TASK BRIEF:
Retype, word for word, the line holding "Screen dimensions: 1622x1105" and each line after it down to the end of the data; pictures are not copied.

Dataset entries:
--

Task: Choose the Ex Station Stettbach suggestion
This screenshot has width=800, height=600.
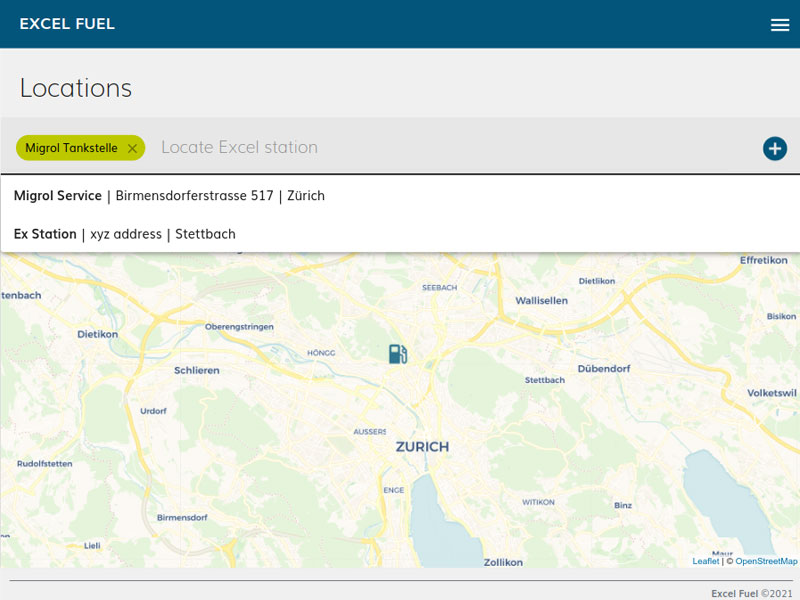Action: point(125,234)
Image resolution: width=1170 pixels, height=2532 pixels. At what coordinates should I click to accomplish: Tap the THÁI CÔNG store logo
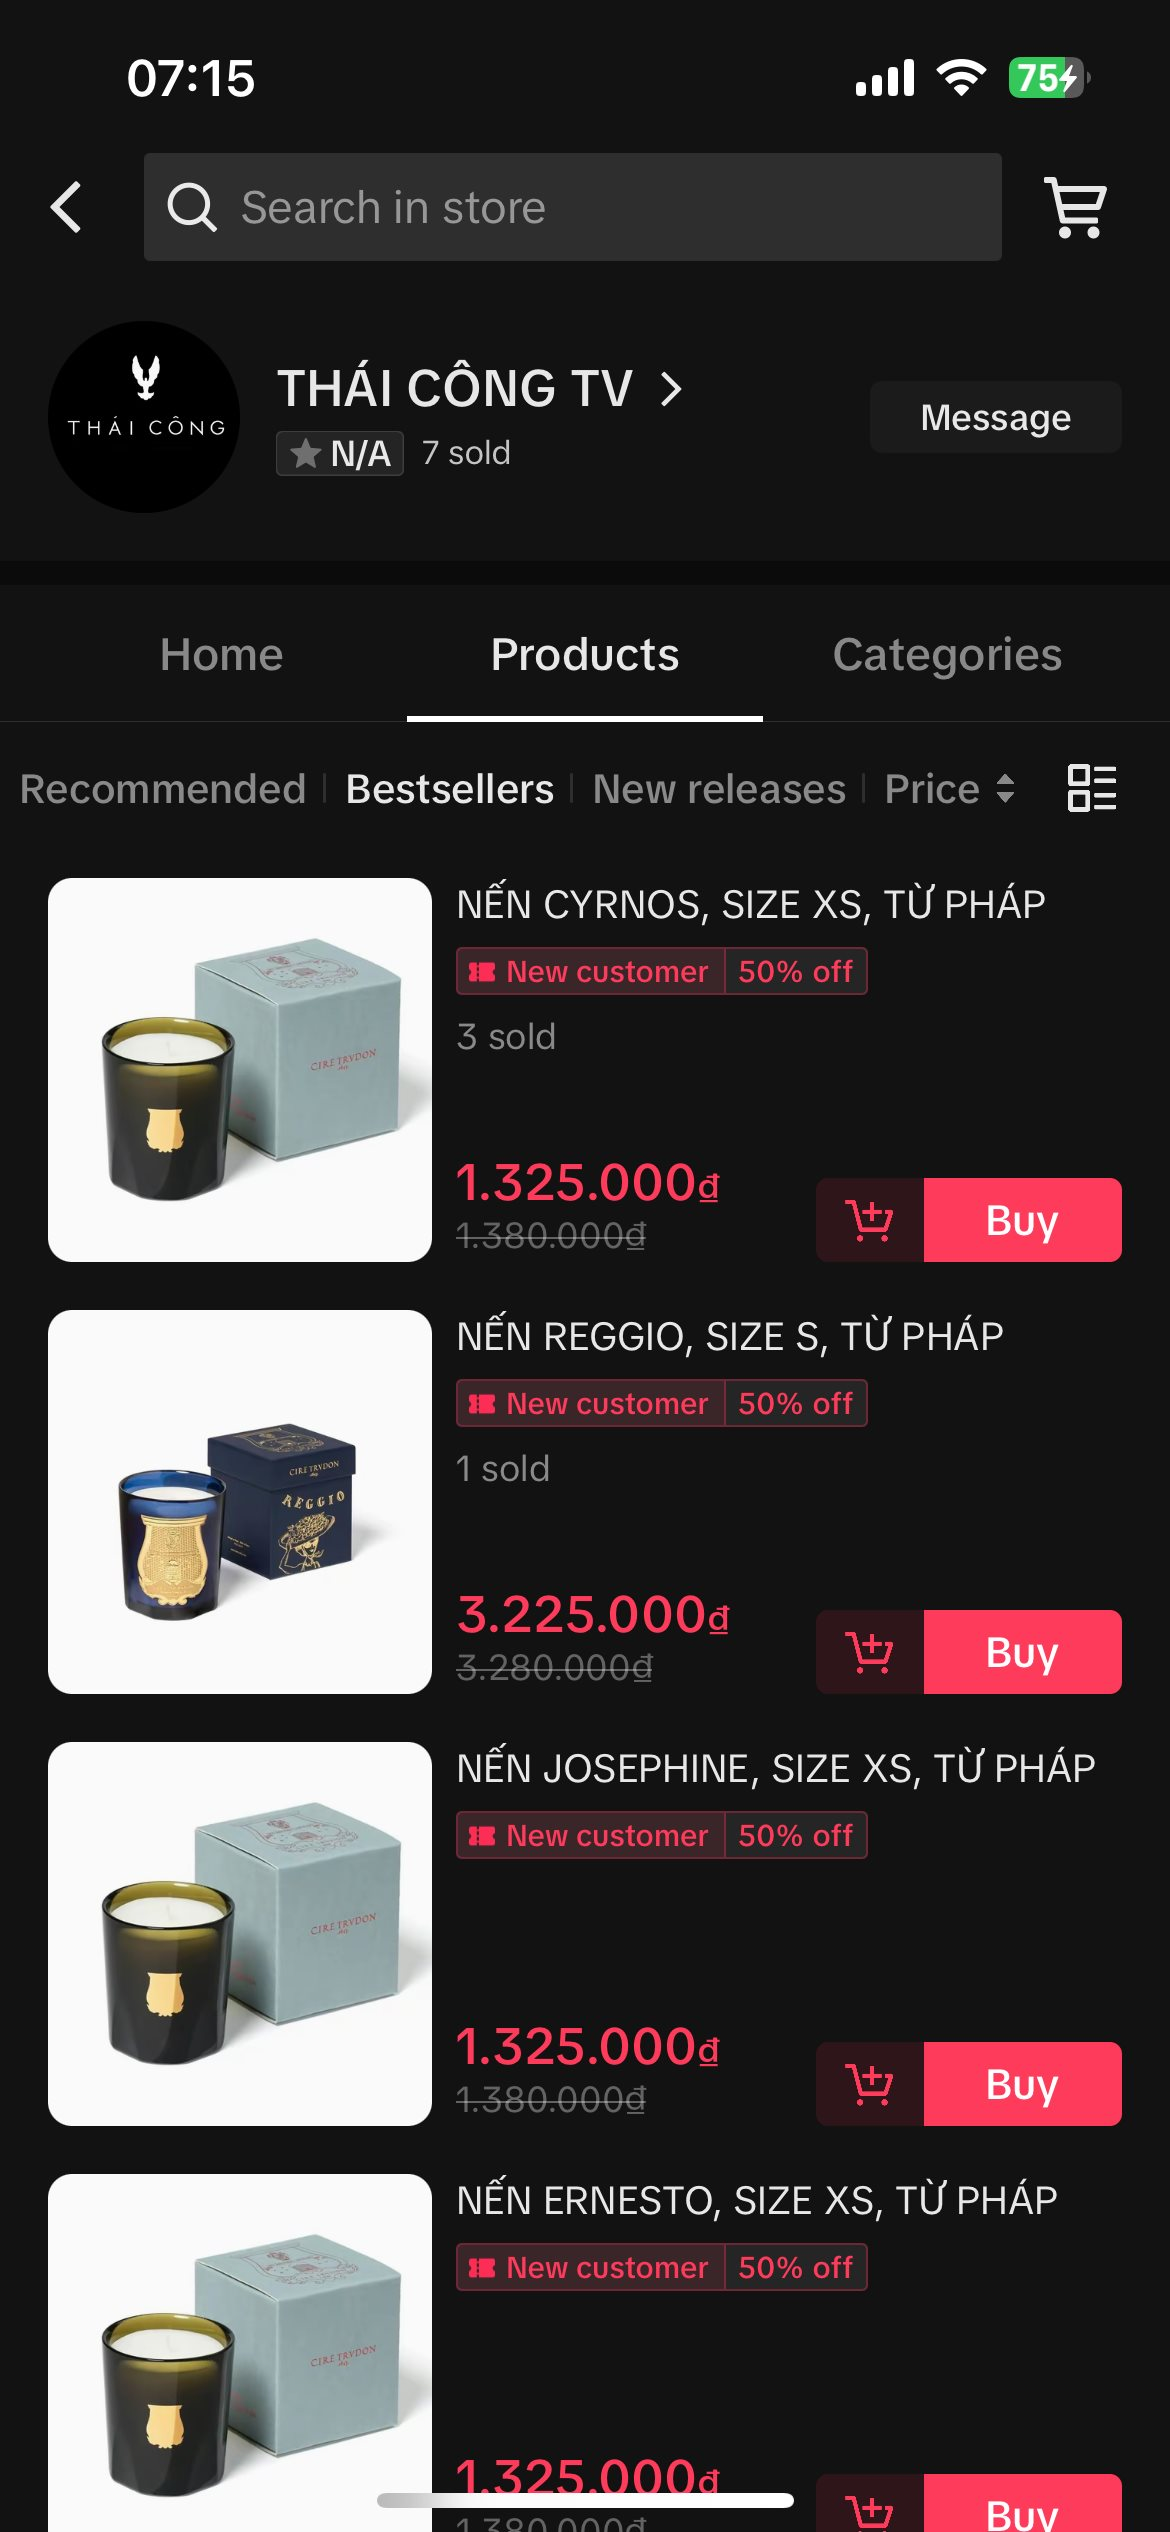(144, 417)
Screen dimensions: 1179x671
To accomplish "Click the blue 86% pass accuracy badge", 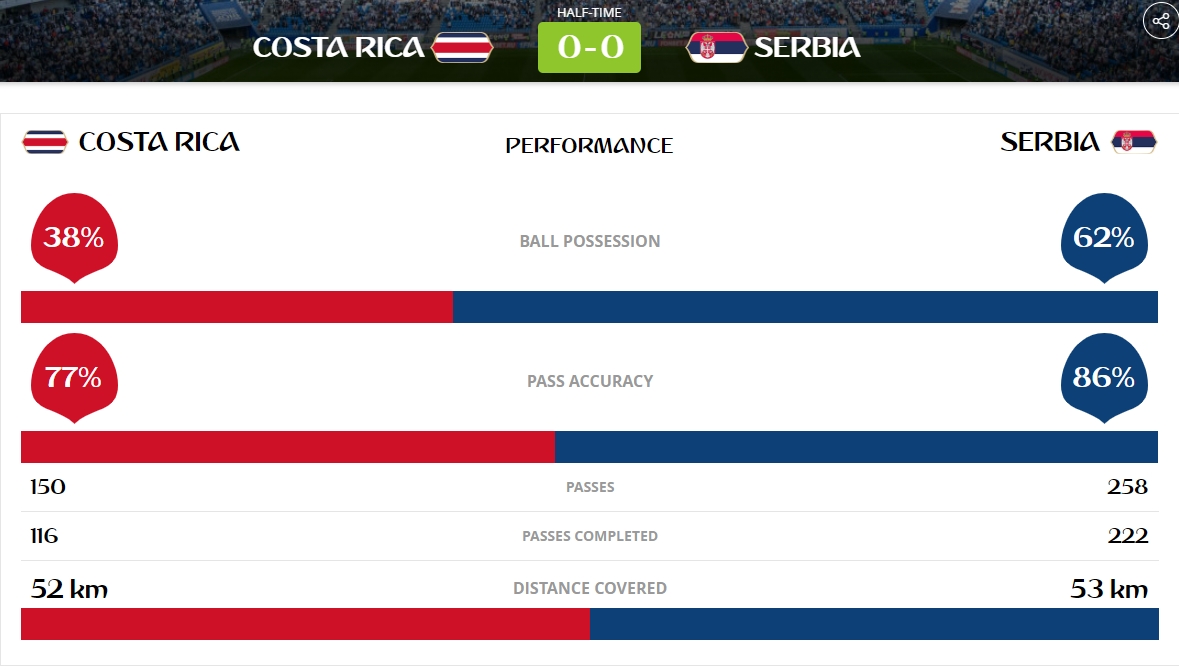I will click(x=1104, y=378).
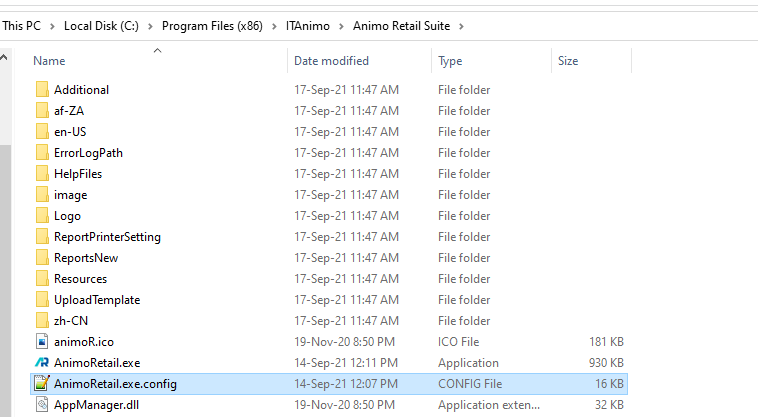The width and height of the screenshot is (758, 417).
Task: Navigate to Local Disk (C:) in the breadcrumb
Action: pos(101,25)
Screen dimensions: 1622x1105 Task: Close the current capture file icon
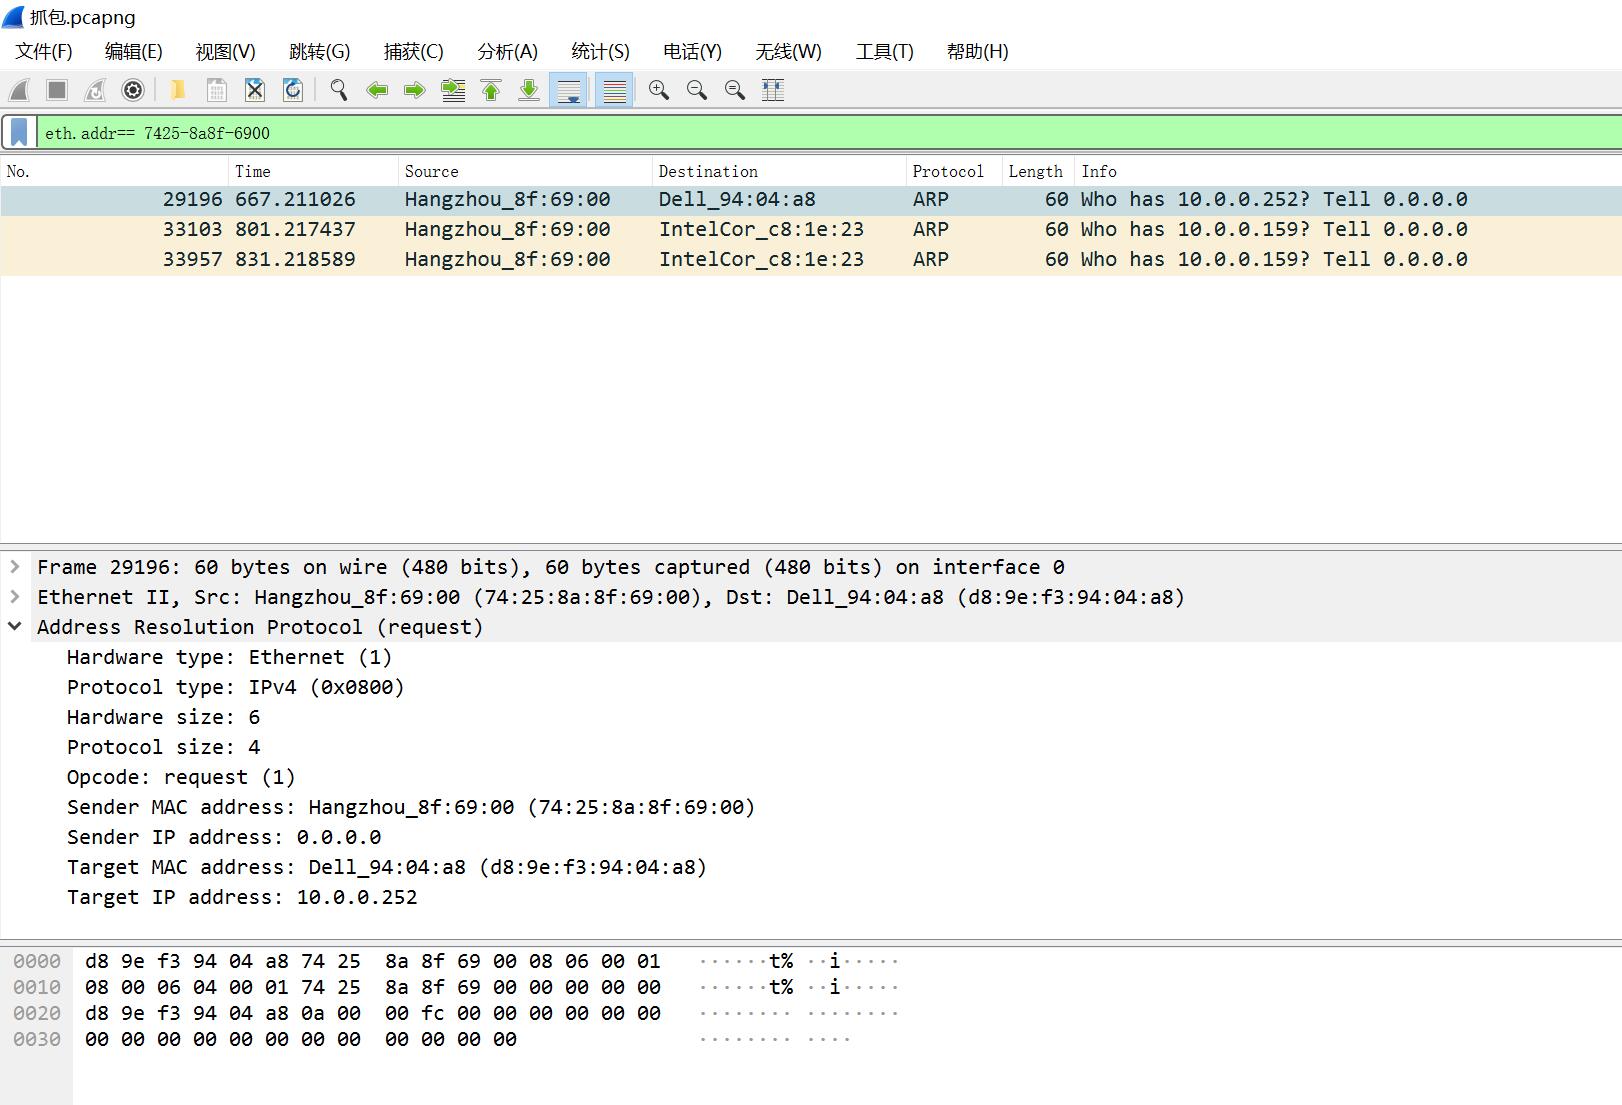255,90
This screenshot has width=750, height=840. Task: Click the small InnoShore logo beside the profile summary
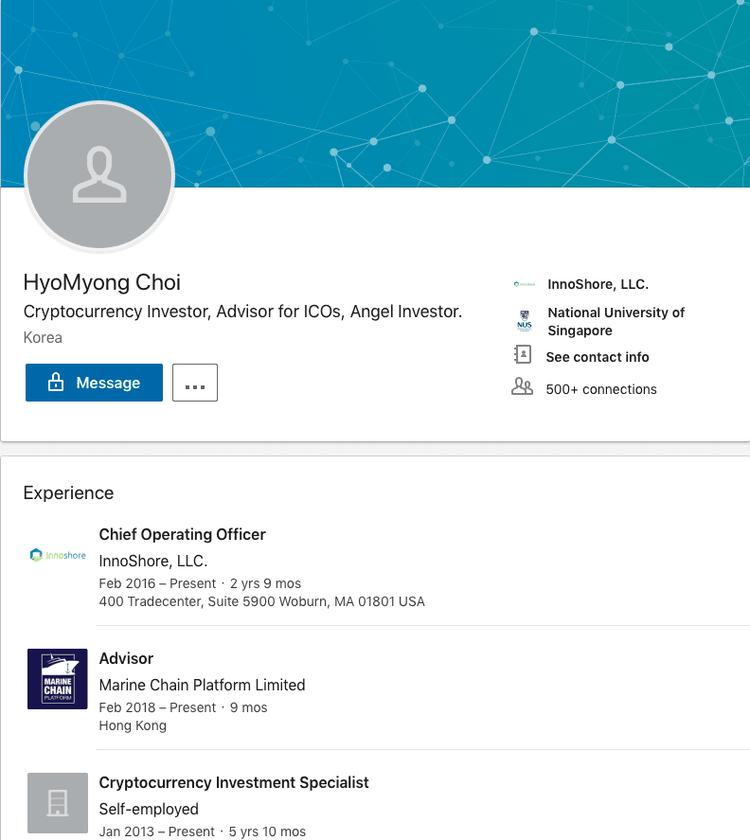tap(524, 285)

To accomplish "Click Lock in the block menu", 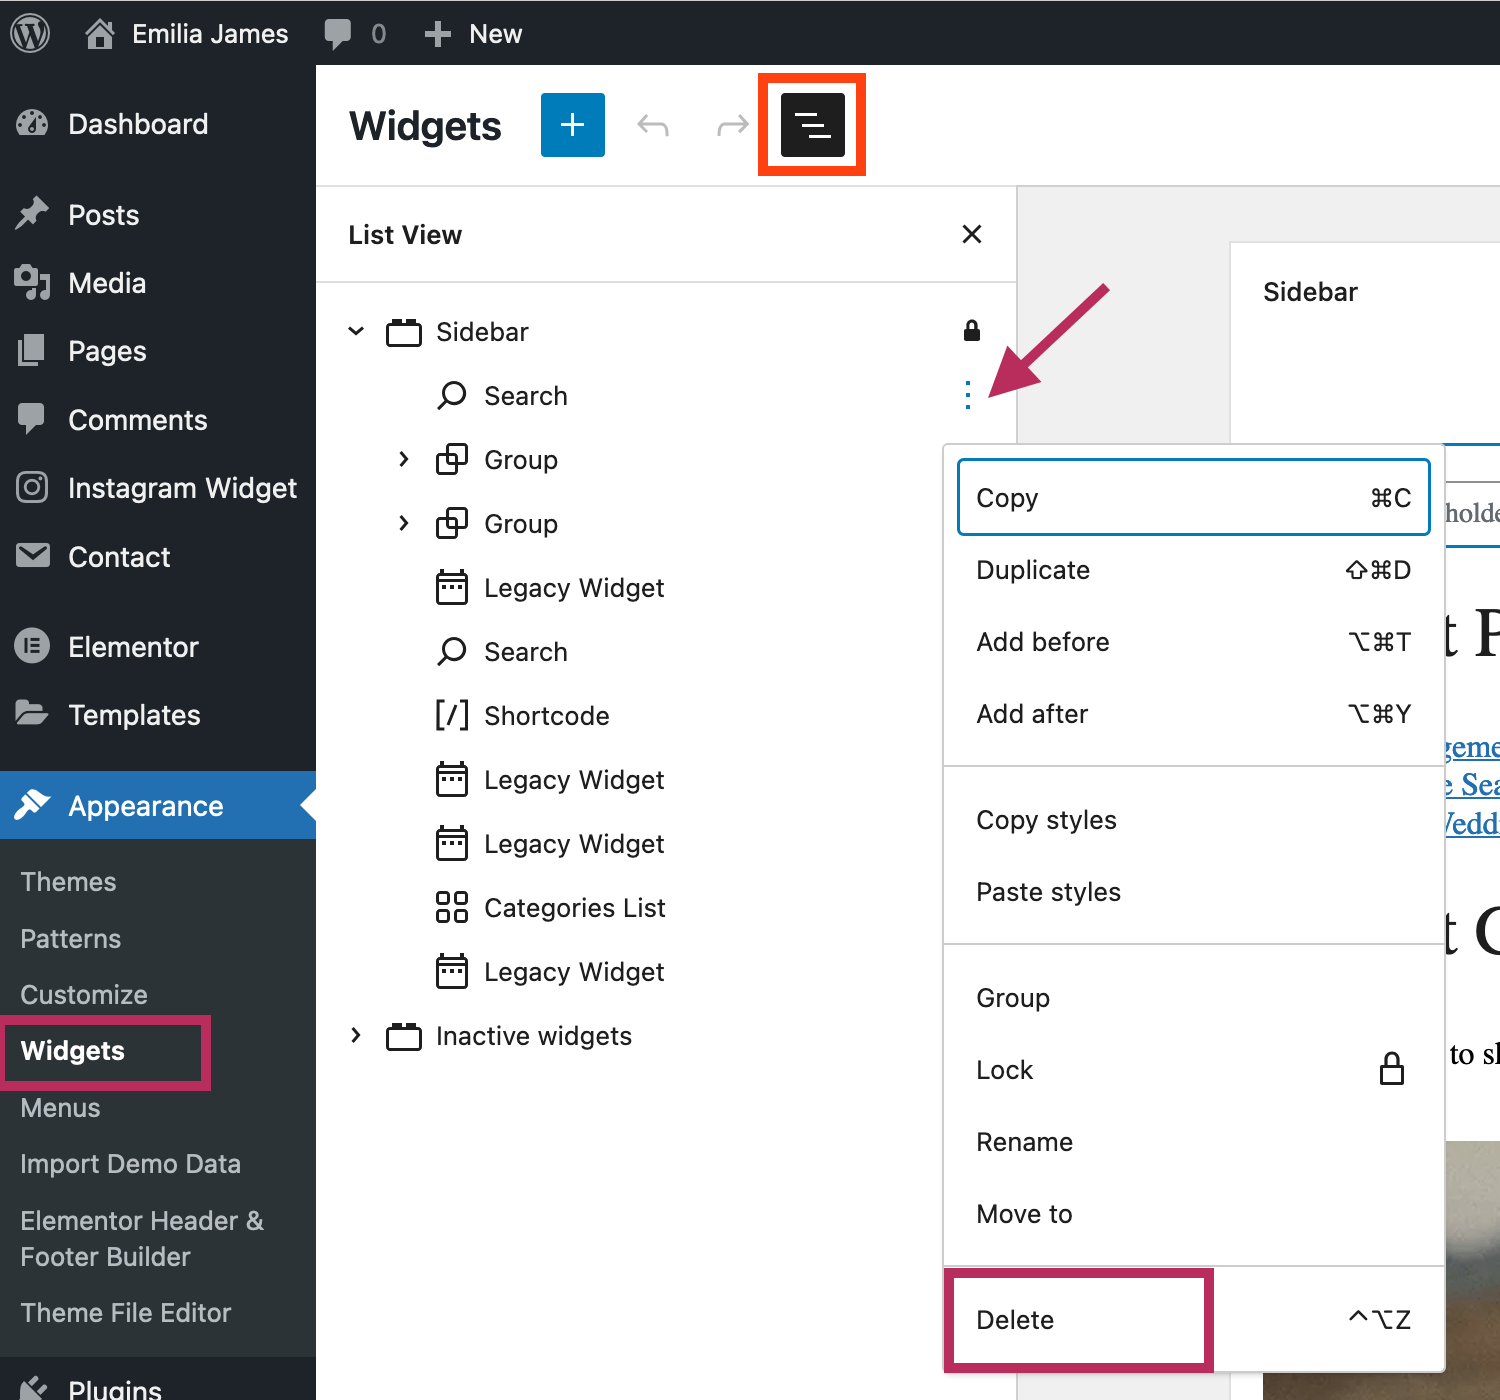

--

ANSWER BOX:
Screen dimensions: 1622x1105 Task: Close the current capture file icon
255,90
This screenshot has width=750, height=840. Task: Click the small InnoShore logo beside the profile summary
tap(524, 285)

To accomplish "Click Lock in the block menu", 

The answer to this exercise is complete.